In response to Cramer’s comments, the Heitkamp campaign issued the letter condemning his comments and included the names of 127 signatories who were purportedly victims of sexual assault, violence, or rape. But some of the women named have come forward with outrage that their names were listed as signors, because they had no knowledge of the letter prior to it being published.
The Daily Wire reported that one of those named, Kady Miller, posted pictures of the letter in a private Bismarck Facebook group, saying, “This was posted in the Bismarck Tribune. I know a lot of these people listed, including me, did not give anyone permission for our names to be posted. I don’t even support Heidi Heitkamp and I am not a domestic abuse survivor. Should this even be legal?? Using people’s names as part of your campaign??”
Another woman, Lexi Zhorela, told The Associated Press that she found out she was listed in the letter because one of her Facebook friends had tagged her in a post who was aware that she was a sexual assault victim.
“I’m furious,” Zhorela said, “I know I’m not the only woman hurt by this. I have only shared my story with a couple of people in confidence. I didn’t want it blasted for the world to see.”
How did the candidates respond?
According to the Grand Forks Herald, Heitkamp apologized in a statement on Tuesday, admitting that her campaign discovered “several of the women’s names who were provided to us did not authorize their names to be shared or were not survivors of abuse.”

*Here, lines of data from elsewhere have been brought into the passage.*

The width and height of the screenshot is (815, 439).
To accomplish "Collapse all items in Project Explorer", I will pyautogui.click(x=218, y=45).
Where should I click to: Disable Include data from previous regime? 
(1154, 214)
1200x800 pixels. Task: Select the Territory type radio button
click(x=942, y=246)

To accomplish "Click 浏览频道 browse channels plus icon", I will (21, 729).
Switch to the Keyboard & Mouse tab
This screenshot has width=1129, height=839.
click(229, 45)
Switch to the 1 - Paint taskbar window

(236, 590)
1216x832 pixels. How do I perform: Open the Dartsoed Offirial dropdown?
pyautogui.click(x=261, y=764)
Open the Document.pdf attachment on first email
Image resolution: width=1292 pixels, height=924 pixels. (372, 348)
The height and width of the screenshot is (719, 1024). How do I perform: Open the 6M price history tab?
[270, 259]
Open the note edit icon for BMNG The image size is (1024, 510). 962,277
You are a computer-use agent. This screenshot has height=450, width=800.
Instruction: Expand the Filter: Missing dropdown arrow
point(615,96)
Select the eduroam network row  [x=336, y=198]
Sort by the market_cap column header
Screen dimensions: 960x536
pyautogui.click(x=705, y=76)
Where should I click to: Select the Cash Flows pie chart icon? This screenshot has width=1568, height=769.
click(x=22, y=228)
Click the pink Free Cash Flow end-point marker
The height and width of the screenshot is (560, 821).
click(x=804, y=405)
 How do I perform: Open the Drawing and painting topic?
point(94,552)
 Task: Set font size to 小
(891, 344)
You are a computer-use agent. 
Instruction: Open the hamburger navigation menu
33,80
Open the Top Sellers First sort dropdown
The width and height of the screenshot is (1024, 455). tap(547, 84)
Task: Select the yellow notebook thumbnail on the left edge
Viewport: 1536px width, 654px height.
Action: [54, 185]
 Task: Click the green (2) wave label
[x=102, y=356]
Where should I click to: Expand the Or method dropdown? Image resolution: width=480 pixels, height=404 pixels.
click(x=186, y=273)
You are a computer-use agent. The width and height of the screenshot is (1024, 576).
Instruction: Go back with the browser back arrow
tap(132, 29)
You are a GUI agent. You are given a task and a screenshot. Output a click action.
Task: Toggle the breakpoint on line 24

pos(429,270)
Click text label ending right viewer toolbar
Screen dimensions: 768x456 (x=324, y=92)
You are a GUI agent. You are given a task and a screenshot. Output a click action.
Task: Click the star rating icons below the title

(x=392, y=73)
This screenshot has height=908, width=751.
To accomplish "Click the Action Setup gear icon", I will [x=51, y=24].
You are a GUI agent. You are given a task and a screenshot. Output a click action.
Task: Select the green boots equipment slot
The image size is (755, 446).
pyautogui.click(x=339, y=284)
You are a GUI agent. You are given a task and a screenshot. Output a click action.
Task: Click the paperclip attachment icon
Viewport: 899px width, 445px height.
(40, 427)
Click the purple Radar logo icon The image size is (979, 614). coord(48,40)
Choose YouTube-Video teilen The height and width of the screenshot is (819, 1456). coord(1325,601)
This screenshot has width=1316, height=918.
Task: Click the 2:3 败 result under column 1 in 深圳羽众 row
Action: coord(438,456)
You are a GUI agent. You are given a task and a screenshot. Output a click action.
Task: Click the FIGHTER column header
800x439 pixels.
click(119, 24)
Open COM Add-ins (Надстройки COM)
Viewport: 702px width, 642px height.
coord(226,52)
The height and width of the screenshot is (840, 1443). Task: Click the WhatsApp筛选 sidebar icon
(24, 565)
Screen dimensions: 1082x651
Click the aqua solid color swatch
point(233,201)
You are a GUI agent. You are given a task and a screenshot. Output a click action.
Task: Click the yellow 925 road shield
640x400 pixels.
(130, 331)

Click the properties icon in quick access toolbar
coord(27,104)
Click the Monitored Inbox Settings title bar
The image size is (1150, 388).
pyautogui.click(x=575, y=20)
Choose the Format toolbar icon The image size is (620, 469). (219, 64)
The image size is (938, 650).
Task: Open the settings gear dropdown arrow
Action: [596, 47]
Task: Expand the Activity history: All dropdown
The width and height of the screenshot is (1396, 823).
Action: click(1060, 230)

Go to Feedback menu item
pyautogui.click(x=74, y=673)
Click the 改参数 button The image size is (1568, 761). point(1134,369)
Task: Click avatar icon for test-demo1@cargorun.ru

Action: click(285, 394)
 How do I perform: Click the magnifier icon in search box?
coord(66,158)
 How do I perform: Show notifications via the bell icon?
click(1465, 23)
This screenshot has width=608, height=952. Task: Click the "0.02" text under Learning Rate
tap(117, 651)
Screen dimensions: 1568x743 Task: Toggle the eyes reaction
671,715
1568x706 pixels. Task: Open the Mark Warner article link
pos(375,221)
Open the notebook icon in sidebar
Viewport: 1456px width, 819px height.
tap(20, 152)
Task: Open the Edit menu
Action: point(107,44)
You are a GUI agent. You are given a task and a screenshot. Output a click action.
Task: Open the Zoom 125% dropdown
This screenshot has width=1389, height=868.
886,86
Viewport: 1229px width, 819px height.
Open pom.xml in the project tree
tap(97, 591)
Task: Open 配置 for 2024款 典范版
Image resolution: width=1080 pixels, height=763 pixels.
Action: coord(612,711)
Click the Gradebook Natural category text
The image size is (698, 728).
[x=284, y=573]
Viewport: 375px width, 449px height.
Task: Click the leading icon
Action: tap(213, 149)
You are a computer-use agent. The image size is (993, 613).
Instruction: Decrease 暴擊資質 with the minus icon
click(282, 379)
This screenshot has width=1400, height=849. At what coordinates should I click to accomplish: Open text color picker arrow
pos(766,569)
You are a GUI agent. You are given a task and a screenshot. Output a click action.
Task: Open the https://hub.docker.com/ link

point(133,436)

Heitkamp’s statement went on to say, “I deeply regret this mistake and we are in the process of issuing a retraction, personally apologizing to each of the people impacted by this and taking the necessary steps to ensure this never happens again.”
Cramer told the AP in response, “This is what happens when desperate people do things for their own personal political gain. [Heitkamp] proved a point that her personal politics matter more than someone’s personal pain.” He called the ad a “re-victimization of victims.”